The Patchword Buddhist

by Laura K. Secor

Even people who possess only a passing acquaintance with Buddhism have generally heard of the “Eightfold Path”.  In case that’s as far as your acquaintance takes you, this is where the Buddha laid out a step-by-step method of evolving beyond suffering.

These eight practices can be grouped into three types – wisdom, ethics and meditation.

1) right view and right effort are related to our development of wisdom, as they ask one to develop a deep understanding of the way suffering is woven into our experience of reality, and to shape one’s speech and actions thoughtfully.

2) right resolve, right speech, right action, and right livelihood lay out the ethical guidelines expected of any religious teaching.

3) right mindfulness and right concentration provide instruction in meditation. 

1. Right View
A true understanding of how reality and suffering are intertwined.

2. Right Resolve
The aspiration to act with correct intention, doing no harm.

3. Right Speech
Abstaining from lying, and divisive or abusive speech.

4. Right Action
Acting in ways that do not cause harm, such as not taking life, not stealing, and not engaging in sexual misconduct.

5. Right Livelihood
Making an ethically sound living, being honest in business dealings.

6. Right Effort
Endeavoring to give rise to skillful thoughts, words, and deeds and renouncing unskillful ones.

7. Right Mindfulness
Being mindful of one’s body, feelings, mind, and mental qualities.

8. Right Concentration
Practicing skillful meditation informed by all of the preceding seven aspects.

And anyone who has taken their yoga practice off the mat has inevitably heard the phrase, “The Eight Limbs of Yoga”.  The first confusion arises when deciding how to pronounce Patanjali.  It’s fairly easy to spot someone new to esoteric yoga by their enthusiastic stress on the the first and third syllables….  Generally, the next confusion is wondering whether there is any correspondence between Patanjali’s magic eight the Buddha’s magic eight.

The first two limbs of yoga are the ethical guidelines, and the remaining six are all aimed toward the development of a meditative practice.  The meditative practice culminates in Samhadi, which is the blissful union with all, and dissolution of individual self.

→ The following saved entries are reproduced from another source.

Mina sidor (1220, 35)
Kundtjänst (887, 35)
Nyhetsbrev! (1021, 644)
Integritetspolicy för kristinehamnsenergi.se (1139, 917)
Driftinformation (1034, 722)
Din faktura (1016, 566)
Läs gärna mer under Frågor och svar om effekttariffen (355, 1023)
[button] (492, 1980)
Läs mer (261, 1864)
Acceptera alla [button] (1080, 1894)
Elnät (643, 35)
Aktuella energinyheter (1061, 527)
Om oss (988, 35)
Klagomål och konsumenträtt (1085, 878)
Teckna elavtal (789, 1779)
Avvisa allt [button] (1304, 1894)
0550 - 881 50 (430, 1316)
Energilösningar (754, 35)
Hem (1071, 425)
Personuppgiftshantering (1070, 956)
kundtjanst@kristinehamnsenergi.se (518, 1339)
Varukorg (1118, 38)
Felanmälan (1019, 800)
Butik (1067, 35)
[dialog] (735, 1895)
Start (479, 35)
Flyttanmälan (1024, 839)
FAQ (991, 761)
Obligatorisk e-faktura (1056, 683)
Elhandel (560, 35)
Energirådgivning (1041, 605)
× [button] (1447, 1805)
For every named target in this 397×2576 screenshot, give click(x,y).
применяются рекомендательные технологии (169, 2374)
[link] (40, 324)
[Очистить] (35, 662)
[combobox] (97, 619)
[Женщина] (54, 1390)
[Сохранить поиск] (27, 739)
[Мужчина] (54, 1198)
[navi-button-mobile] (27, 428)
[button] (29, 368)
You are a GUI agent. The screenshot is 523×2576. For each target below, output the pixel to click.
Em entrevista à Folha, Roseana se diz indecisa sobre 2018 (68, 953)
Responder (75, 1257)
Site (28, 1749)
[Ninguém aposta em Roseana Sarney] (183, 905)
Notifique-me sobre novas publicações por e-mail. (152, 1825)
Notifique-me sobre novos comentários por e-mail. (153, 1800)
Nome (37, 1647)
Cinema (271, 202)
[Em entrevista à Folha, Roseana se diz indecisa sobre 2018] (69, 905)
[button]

The eight limbs of yoga according to Patanjali

yamas: restraints, precepts, tenets, guides, compass

niyamas: observances, comportment in the world

āsana: physical postures as preparation for sitting

prānāyāma: moving and controlling the breath

pratyāhāra: withdrawal of the senses

dhārāna: concentration on a focal object

dhyāna: meditation without focal object. Sitting.

samadhi: pure absorption without self

The 8 limbs of yoga map imperfectly upon the eightfold path of Buddhism, but there is a telling resonance.  Both include a scant handful of moral precepts and a stong, multi-legged development of the contemplative practices. I think for myself I like a mix-n-match patchwork, including the physical meditation of asana from yoga, and Right View from Buddhism.  Right View strikes me as code for the “two wings” of clear seeing and compassion.  Those two things, meditative movement and the balancing of brave honesty with brave tenderness, are the core of my personal spiritual practice.

What, then, of the rest of Buddhism?  Two major tenets of Buddhism that I struggle with are the lack of boundaries and the dedication of service to others.  The scripture most frequently recited by eastern Buddhists – from the Heart Sutra – is “form is emptiness, emptiness is form.”  My Western understanding of that riddle is that we are the form, but we are in no way separate from everything else – our form is truly non-existent, or empty.

The western interpretation of Buddhism ties itself into philosophical pretzels trying to incorporate our cult of individuality.  Western Buddhism would preserve the self, even while it is apparently dissolved into everything that is not self.  However, I am not sure how to reconcile that with eastern Buddhism, which clearly encourages the idea that while we are each a wave, we are all also water.  This troubles me, and it seems to also trouble many Westerners.  Western Buddhism (Buddhism 4.0?) reassures us that our precious individuality remains intact, that we maintain our separate self in the midst of union.  As a card-carrying member of the Individualist Party, this is the interpretation of Buddhism that lets me sleep at night.  But I am not sure that this interpretation really embodies the spirit of the original Buddhism.

Another major tenet of Buddhism is the Bodhisattva ideal.  The Bodhisattva ideal is personally to achieve enlightenment but then delay transcendence, to stay on this material plane to be of benefit to others.  This ideal of service is strongly linked to the dissolution of self.  The primacy of others over oneself. 

As a youngster, I used to hold those values – wholly porous boundaries and a mentality of service – but as I grow older, I am not so sure.  I wrestle with both.  But I love trying to think like eastern Buddhists because they aim towards non-dual thinking, which is a fabulous antidote to the relentless Western dichotomies.  I would say I enjoy brief swims in the non-dual sea, before I climb out, dry myself carefully and apply my boundaries.